Transcribe the listing below exactly, leaving nothing out.

------------------------------------------------------------------------

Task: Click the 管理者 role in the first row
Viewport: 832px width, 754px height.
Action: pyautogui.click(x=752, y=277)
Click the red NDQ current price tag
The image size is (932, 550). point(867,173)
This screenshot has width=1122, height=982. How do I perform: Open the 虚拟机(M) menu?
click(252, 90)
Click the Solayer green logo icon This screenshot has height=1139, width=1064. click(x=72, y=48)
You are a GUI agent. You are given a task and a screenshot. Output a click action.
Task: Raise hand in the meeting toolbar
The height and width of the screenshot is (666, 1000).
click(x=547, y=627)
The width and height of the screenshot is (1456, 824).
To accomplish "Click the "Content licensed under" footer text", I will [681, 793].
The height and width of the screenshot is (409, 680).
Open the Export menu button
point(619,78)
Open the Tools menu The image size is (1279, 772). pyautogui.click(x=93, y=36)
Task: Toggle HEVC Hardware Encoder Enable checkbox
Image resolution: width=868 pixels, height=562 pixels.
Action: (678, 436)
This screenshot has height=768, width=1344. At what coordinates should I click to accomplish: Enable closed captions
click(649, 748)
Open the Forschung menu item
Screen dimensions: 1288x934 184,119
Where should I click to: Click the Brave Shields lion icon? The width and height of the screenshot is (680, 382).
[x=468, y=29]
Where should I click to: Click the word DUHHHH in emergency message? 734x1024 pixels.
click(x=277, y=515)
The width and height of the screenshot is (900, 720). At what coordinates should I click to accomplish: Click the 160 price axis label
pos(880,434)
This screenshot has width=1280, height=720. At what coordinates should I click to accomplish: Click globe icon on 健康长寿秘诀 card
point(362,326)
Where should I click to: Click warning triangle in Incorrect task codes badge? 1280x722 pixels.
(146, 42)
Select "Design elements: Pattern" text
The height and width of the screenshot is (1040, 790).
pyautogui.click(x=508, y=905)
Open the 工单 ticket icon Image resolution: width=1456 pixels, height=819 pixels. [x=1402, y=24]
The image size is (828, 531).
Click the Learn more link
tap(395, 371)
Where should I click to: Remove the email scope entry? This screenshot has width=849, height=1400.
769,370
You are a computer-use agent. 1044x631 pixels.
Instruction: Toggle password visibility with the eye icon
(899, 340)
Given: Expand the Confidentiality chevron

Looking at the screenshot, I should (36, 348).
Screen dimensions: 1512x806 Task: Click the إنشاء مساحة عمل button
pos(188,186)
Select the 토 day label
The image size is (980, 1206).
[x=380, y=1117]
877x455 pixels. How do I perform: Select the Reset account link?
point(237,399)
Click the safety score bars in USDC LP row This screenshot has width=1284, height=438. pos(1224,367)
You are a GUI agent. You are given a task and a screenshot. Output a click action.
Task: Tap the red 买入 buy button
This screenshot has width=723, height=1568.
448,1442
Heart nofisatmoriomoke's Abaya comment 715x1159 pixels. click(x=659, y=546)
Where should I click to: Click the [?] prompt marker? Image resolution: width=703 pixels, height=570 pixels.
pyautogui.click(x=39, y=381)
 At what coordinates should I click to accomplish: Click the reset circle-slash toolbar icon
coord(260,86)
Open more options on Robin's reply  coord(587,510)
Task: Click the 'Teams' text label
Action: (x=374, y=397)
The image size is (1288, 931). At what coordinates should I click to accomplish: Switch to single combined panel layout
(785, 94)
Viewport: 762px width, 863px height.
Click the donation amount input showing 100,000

------------------------------------------------------------------------

▸ **Exercise answer**
Task: Click the 管理者 role in the first row
Viewport: 832px width, 754px height.
Action: pyautogui.click(x=752, y=277)
Click the red NDQ current price tag
The image size is (932, 550). point(867,173)
This screenshot has width=1122, height=982. How do I perform: Open the 虚拟机(M) menu?
click(252, 90)
Click the Solayer green logo icon This screenshot has height=1139, width=1064. click(x=72, y=48)
You are a GUI agent. You are given a task and a screenshot. Output a click action.
Task: Raise hand in the meeting toolbar
The height and width of the screenshot is (666, 1000).
click(x=547, y=627)
The width and height of the screenshot is (1456, 824).
To accomplish "Click the "Content licensed under" footer text", I will [681, 793].
The height and width of the screenshot is (409, 680).
Open the Export menu button
point(619,78)
Open the Tools menu The image size is (1279, 772). pyautogui.click(x=93, y=36)
Task: Toggle HEVC Hardware Encoder Enable checkbox
Image resolution: width=868 pixels, height=562 pixels.
Action: (678, 436)
This screenshot has height=768, width=1344. At what coordinates should I click to accomplish: Enable closed captions
click(649, 748)
Open the Forschung menu item
Screen dimensions: 1288x934 184,119
Where should I click to: Click the Brave Shields lion icon? The width and height of the screenshot is (680, 382).
[x=468, y=29]
Where should I click to: Click the word DUHHHH in emergency message? 734x1024 pixels.
click(x=277, y=515)
The width and height of the screenshot is (900, 720). At what coordinates should I click to accomplish: Click the 160 price axis label
pos(880,434)
This screenshot has width=1280, height=720. At what coordinates should I click to accomplish: Click globe icon on 健康长寿秘诀 card
point(362,326)
Where should I click to: Click warning triangle in Incorrect task codes badge? 1280x722 pixels.
(146, 42)
Select "Design elements: Pattern" text
The height and width of the screenshot is (1040, 790).
pyautogui.click(x=508, y=905)
Open the 工单 ticket icon Image resolution: width=1456 pixels, height=819 pixels. [x=1402, y=24]
The image size is (828, 531).
Click the Learn more link
tap(395, 371)
Where should I click to: Remove the email scope entry? This screenshot has width=849, height=1400.
769,370
You are a computer-use agent. 1044x631 pixels.
Instruction: Toggle password visibility with the eye icon
(899, 340)
Given: Expand the Confidentiality chevron

Looking at the screenshot, I should (36, 348).
Screen dimensions: 1512x806 Task: Click the إنشاء مساحة عمل button
pos(188,186)
Select the 토 day label
The image size is (980, 1206).
[x=380, y=1117]
877x455 pixels. How do I perform: Select the Reset account link?
point(237,399)
Click the safety score bars in USDC LP row This screenshot has width=1284, height=438. pos(1224,367)
You are a GUI agent. You are given a task and a screenshot. Output a click action.
Task: Tap the red 买入 buy button
This screenshot has width=723, height=1568.
448,1442
Heart nofisatmoriomoke's Abaya comment 715x1159 pixels. click(x=659, y=546)
Where should I click to: Click the [?] prompt marker? Image resolution: width=703 pixels, height=570 pixels.
pyautogui.click(x=39, y=381)
 At what coordinates should I click to accomplish: Click the reset circle-slash toolbar icon
coord(260,86)
Open more options on Robin's reply  coord(587,510)
Task: Click the 'Teams' text label
Action: (x=374, y=397)
The image size is (1288, 931). At what coordinates should I click to accomplish: Switch to single combined panel layout
(785, 94)
Viewport: 762px width, 863px height.
Click the donation amount input showing 100,000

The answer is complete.